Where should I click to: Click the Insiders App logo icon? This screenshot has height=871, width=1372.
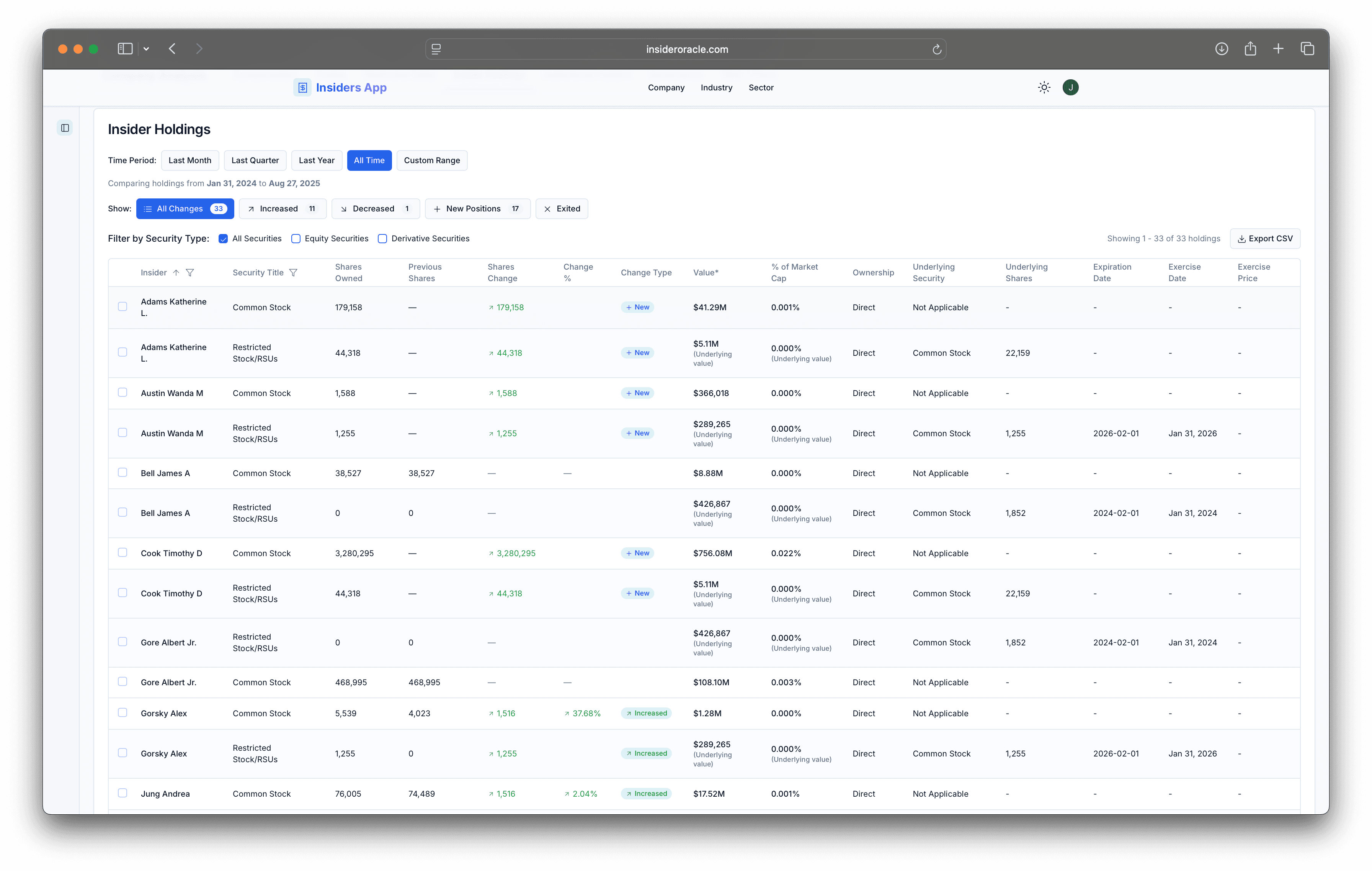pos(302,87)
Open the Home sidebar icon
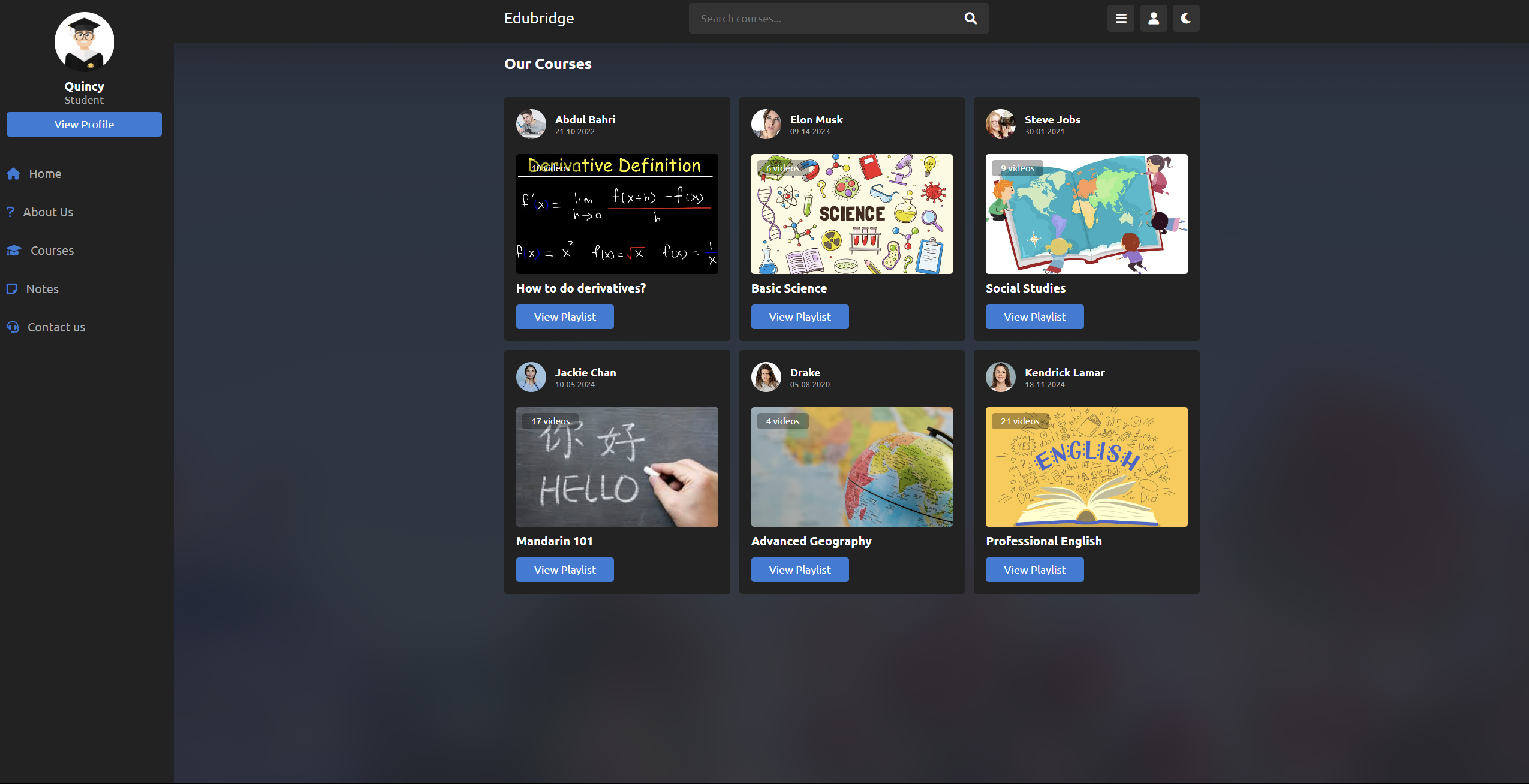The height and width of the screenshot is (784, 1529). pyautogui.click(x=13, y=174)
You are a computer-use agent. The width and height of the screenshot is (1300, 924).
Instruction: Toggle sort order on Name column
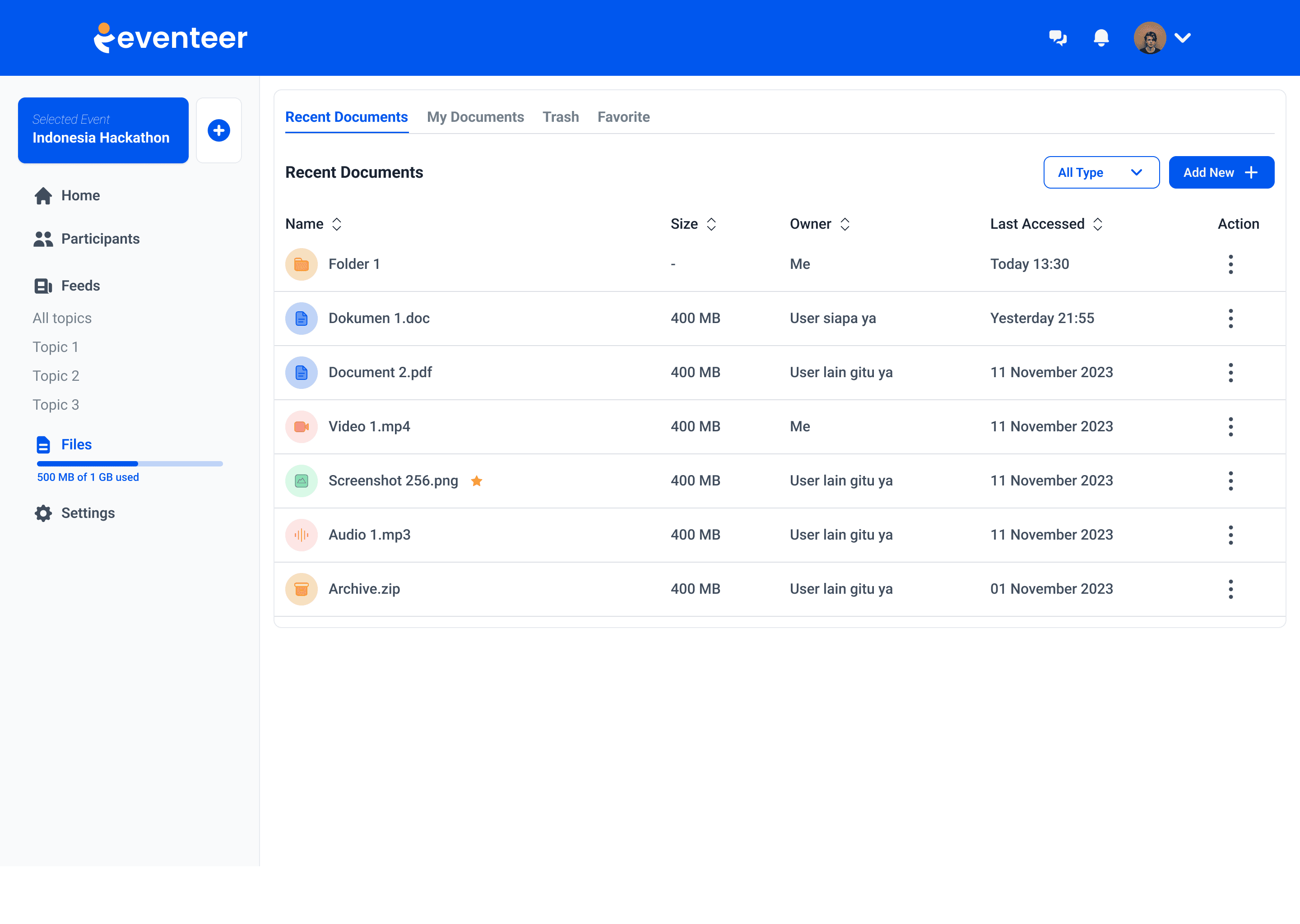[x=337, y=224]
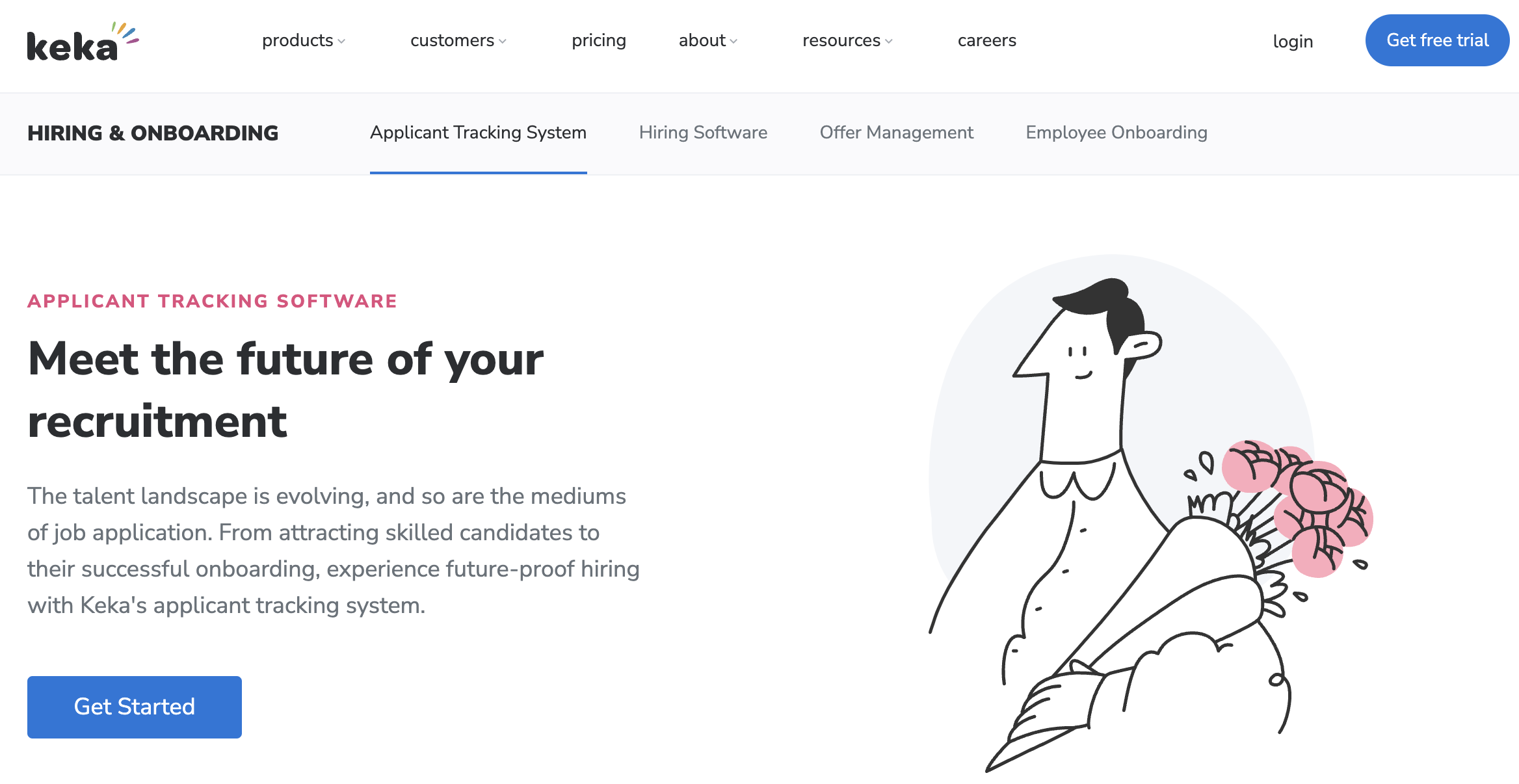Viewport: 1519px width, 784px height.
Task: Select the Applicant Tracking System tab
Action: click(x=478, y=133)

--------------------

What this task involves: Only the lines from the one that contains "You are a computer-use" to the end of the records, inclusive, are to be quoted exactly, with pictures excluded.

Written answer:
You are a computer-use agent. The width and height of the screenshot is (1300, 924).
Instruction: Toggle sort order on Name column
[x=337, y=224]
Viewport: 1519px width, 784px height.
Task: Select the Applicant Tracking System tab
Action: click(x=478, y=133)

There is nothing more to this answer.